● **Zadanie pisemne a**: Przedstaw jako listę JSON ciągów znaków, po jednym na każdy wiersz i z pominięciem pustych wierszy, tę część rekordów, która zaczyna się wierszem zawierającym "Screen dimensions: 2419x1414" i sięga do samego końca rekordów. Uwzględnij oba skrajne wiersze.

● **Fragment tekstu**:
- Dołączył: 2011-11-22
- Miasto: Gniezno
- Liczba postów: 2951
16 maja 2013, 17:17
Hej dziewczyny, hej chłopaki!
Zapraszam do wspólnej walki o lepszy wygląd i lepsze samopoczucie! Zapraszam osoby, które już walczą i te, które dopiero rozpoczną walkę! Będziemy się wspierać, dzielić doświadczeniami, doradzać sobie i wspólnie ćwiczyć!
Kto dołącza? :)))
- Dołączył: 2011-08-04
- Miasto: Poznań
- Liczba postów: 354
20 czerwca 2013, 12:57
Dziewczyny , czy możecie podpowiedzieć mi co i jak z tym paskiem wagi?? :)
wchodzę dziś na ową wagę i zaginka - 55,9 kg, a przecież miałam już 53,7.... :(
cóż tak, jak napisała Kasiucha , sama sobie na to zapracowałam....
chyba muszę generalnie popracować nad odżywianiem, bo brzuch mam wiecznie wzdęty i niedobrze mi i zaparcia :(((((((((( grrrrrrr
i ta kontuzja chromolona, nio jasna cholera, zła jestem !!!!!!!!!;))

● **Zadanie pisemne b**:
Odpowiedz krótko na pytania dotyczące fragmentu tekstu:
(i) Jakie miasto podaje użytkownik, który dołączył 2011-11-22?
(ii) Jaką wagę pokazała waga autorce wpisu z 20 czerwca 2013?
(iii) Jaką liczbę postów ma użytkownik z Poznania?

● **Dane do ćwiczenia**:
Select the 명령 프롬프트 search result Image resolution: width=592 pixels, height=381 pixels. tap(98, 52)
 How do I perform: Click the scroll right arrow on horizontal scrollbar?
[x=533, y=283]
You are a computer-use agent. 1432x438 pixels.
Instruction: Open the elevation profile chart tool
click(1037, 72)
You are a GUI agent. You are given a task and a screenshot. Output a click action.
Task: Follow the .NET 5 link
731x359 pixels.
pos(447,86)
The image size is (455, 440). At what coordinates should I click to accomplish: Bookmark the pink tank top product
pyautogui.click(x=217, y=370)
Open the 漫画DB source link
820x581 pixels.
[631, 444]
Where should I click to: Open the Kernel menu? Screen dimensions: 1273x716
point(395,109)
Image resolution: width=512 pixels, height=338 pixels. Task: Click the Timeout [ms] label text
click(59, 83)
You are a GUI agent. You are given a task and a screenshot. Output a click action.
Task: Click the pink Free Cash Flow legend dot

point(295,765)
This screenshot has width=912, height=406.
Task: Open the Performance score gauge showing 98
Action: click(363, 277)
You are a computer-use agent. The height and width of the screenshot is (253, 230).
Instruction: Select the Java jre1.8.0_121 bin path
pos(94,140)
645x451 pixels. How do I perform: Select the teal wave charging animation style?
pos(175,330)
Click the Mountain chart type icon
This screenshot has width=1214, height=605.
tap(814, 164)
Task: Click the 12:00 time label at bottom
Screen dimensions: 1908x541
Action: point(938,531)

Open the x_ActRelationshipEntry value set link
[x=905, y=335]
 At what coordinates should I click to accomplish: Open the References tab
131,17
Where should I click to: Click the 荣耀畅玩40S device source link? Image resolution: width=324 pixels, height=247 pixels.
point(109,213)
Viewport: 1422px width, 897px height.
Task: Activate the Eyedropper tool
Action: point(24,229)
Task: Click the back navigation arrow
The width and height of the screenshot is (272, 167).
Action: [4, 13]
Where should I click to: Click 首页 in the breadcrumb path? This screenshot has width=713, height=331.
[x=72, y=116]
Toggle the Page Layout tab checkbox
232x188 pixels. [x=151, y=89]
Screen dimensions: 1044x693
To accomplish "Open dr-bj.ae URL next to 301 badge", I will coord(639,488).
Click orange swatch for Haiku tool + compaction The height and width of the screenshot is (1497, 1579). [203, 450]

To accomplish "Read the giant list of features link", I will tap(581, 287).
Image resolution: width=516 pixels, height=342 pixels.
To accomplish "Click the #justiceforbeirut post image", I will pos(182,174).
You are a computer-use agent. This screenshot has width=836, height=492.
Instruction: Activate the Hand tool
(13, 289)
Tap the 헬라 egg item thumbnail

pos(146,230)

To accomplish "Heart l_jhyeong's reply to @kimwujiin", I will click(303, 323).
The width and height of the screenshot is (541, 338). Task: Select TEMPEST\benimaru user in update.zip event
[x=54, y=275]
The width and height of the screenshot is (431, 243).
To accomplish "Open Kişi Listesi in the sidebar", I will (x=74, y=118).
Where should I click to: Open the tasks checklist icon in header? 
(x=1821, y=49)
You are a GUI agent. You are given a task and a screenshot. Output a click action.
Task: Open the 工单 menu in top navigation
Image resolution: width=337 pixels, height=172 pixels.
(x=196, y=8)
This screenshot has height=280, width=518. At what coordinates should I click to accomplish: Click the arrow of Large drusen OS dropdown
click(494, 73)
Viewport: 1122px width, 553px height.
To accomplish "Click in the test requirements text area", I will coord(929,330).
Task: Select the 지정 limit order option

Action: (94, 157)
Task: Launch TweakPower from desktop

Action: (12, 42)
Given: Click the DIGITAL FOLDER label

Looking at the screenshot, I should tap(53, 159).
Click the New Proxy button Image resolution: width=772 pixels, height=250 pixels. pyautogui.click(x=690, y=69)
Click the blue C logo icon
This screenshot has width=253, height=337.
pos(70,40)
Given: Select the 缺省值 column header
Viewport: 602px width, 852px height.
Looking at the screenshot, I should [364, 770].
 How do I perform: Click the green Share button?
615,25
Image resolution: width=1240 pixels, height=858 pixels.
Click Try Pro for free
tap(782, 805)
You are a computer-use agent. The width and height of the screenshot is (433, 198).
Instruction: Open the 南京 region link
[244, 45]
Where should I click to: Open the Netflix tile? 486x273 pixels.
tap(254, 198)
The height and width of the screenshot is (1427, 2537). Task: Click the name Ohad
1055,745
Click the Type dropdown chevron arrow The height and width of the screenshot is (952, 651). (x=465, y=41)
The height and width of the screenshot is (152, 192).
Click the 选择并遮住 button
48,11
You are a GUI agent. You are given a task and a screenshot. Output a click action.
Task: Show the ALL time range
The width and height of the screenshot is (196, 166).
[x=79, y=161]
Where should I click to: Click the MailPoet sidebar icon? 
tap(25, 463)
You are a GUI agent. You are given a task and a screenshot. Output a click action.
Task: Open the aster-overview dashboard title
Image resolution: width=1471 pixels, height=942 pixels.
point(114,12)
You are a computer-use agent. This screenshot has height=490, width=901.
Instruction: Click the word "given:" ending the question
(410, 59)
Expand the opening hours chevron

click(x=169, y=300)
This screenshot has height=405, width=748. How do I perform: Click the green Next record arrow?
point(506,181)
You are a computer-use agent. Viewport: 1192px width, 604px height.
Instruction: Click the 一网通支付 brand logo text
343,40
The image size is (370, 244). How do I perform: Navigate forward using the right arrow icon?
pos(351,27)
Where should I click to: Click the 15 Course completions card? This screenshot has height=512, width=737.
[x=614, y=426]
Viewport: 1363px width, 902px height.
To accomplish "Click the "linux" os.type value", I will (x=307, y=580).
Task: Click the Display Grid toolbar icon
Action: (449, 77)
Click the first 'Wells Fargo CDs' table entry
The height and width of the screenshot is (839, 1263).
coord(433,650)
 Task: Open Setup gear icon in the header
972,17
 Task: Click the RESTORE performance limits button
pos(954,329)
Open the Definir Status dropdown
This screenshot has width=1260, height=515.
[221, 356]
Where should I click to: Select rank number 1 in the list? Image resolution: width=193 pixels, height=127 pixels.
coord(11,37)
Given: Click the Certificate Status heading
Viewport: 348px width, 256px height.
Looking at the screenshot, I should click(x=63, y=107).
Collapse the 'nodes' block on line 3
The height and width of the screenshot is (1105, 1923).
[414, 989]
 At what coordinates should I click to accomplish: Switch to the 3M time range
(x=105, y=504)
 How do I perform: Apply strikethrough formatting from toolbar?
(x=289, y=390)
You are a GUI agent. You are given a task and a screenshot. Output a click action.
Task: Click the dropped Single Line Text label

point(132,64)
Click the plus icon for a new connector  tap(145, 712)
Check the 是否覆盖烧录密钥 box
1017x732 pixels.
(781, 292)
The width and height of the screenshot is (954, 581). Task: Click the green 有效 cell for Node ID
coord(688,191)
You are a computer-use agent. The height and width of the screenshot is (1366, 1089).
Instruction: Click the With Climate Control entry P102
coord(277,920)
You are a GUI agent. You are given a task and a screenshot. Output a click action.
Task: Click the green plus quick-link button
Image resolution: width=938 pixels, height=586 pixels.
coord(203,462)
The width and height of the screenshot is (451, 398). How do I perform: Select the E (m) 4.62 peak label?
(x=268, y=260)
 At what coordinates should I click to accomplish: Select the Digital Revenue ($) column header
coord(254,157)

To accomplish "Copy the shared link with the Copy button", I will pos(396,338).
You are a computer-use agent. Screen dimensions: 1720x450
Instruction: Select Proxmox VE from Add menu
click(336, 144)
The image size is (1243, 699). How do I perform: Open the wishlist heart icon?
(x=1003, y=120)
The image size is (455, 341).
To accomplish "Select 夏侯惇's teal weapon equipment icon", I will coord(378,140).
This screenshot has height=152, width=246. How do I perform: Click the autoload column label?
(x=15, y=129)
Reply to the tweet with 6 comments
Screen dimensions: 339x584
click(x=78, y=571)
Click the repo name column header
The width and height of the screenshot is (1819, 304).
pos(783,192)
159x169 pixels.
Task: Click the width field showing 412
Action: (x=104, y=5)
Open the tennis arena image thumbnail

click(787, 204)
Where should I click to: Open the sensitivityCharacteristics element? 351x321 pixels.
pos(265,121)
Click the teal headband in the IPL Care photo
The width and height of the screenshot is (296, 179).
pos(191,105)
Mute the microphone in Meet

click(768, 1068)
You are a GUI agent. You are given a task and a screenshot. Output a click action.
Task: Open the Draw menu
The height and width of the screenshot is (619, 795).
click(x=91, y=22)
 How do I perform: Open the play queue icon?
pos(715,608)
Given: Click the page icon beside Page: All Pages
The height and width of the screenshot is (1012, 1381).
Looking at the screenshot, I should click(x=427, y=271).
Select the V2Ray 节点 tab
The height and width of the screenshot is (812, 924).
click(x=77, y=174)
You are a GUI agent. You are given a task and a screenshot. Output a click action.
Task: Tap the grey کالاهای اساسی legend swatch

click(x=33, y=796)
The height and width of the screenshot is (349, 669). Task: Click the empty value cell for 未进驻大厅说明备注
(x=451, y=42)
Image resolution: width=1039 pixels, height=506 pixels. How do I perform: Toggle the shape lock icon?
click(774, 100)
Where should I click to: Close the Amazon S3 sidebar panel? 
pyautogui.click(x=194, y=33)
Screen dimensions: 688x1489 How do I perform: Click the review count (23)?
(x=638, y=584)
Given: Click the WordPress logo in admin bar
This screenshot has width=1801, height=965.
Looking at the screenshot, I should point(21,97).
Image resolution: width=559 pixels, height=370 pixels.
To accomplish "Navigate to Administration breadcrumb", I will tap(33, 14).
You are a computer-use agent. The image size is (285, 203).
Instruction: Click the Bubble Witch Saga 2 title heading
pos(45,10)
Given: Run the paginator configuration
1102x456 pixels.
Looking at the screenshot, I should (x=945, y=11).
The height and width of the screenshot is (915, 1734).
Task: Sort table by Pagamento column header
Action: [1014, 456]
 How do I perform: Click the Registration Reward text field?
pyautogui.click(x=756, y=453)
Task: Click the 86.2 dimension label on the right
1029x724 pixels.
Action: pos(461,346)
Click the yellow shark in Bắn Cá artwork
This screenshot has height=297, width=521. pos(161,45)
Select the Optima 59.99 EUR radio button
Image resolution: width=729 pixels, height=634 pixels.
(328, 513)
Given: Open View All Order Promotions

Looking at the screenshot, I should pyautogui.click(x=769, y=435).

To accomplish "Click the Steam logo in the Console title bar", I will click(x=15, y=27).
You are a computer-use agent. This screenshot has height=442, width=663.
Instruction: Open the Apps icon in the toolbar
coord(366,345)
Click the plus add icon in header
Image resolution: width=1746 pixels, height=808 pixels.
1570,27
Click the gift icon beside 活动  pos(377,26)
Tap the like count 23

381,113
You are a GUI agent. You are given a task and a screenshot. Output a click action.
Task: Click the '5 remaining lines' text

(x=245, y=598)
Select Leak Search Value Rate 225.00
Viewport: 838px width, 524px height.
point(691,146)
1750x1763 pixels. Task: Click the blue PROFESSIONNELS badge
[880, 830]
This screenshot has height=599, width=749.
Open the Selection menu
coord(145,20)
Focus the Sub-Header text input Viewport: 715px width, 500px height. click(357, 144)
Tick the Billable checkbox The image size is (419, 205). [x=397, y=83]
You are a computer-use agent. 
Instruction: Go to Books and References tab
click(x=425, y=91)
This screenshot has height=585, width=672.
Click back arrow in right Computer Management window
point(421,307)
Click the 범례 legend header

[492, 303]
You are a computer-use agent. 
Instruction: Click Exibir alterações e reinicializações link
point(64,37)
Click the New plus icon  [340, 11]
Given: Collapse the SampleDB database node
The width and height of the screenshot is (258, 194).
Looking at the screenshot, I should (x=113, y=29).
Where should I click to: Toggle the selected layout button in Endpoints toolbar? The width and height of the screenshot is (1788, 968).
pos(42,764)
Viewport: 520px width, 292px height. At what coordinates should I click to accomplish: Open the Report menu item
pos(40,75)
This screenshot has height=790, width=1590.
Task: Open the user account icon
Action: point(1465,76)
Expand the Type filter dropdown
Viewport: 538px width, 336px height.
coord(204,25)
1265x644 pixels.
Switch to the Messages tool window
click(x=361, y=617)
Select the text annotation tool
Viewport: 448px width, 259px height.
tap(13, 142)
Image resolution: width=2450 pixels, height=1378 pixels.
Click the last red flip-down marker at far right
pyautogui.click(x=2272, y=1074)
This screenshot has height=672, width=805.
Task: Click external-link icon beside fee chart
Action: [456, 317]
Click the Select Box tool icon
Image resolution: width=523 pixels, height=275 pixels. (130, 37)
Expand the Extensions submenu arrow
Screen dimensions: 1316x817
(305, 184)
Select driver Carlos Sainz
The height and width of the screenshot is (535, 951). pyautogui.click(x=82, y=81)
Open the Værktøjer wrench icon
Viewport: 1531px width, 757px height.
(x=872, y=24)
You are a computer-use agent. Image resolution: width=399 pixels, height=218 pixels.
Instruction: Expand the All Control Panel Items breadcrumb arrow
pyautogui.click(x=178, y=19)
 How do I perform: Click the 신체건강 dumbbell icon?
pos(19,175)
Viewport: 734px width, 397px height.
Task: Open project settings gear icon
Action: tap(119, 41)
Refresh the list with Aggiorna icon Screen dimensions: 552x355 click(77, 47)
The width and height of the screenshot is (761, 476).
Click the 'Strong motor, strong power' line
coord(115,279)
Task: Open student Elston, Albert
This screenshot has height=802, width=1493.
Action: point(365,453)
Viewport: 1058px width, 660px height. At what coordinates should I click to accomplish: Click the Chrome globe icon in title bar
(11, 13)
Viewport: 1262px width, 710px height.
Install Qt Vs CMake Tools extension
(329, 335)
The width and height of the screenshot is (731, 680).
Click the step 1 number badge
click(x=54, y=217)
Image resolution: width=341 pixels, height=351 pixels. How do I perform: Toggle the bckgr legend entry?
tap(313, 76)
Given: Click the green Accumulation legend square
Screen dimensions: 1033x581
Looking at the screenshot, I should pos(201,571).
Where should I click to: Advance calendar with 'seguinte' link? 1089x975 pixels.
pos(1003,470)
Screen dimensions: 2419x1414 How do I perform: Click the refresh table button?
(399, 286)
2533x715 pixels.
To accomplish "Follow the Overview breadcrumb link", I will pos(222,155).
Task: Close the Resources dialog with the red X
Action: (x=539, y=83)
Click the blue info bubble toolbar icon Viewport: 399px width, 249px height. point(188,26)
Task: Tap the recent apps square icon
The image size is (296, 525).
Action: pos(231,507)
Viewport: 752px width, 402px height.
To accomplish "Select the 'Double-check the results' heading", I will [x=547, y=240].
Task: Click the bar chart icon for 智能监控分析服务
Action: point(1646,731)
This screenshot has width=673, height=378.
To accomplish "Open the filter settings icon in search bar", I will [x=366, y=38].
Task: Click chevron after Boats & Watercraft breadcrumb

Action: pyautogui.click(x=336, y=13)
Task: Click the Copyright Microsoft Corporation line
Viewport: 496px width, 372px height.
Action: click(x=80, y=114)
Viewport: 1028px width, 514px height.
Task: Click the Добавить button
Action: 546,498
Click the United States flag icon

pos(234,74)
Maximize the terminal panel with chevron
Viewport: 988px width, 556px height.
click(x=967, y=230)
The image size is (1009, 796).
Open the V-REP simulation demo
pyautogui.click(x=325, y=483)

● **Rozwiązanie ćwiczenia a**:
[
  "Screen dimensions: 2419x1414 How do I perform: Click the refresh table button?",
  "(399, 286)",
  "2533x715 pixels.",
  "To accomplish \"Follow the Overview breadcrumb link\", I will pos(222,155).",
  "Task: Close the Resources dialog with the red X",
  "Action: (x=539, y=83)",
  "Click the blue info bubble toolbar icon Viewport: 399px width, 249px height. point(188,26)",
  "Task: Tap the recent apps square icon",
  "The image size is (296, 525).",
  "Action: pos(231,507)",
  "Viewport: 752px width, 402px height.",
  "To accomplish \"Select the 'Double-check the results' heading\", I will [x=547, y=240].",
  "Task: Click the bar chart icon for 智能监控分析服务",
  "Action: point(1646,731)",
  "This screenshot has width=673, height=378.",
  "To accomplish \"Open the filter settings icon in search bar\", I will [x=366, y=38].",
  "Task: Click chevron after Boats & Watercraft breadcrumb",
  "Action: pyautogui.click(x=336, y=13)",
  "Task: Click the Copyright Microsoft Corporation line",
  "Viewport: 496px width, 372px height.",
  "Action: click(x=80, y=114)",
  "Viewport: 1028px width, 514px height.",
  "Task: Click the Добавить button",
  "Action: 546,498",
  "Click the United States flag icon",
  "pos(234,74)",
  "Maximize the terminal panel with chevron",
  "Viewport: 988px width, 556px height.",
  "click(x=967, y=230)",
  "The image size is (1009, 796).",
  "Open the V-REP simulation demo",
  "pyautogui.click(x=325, y=483)"
]

● **Rozwiązanie ćwiczenia b**:
(i) Gniezno
(ii) 55,9 kg
(iii) 354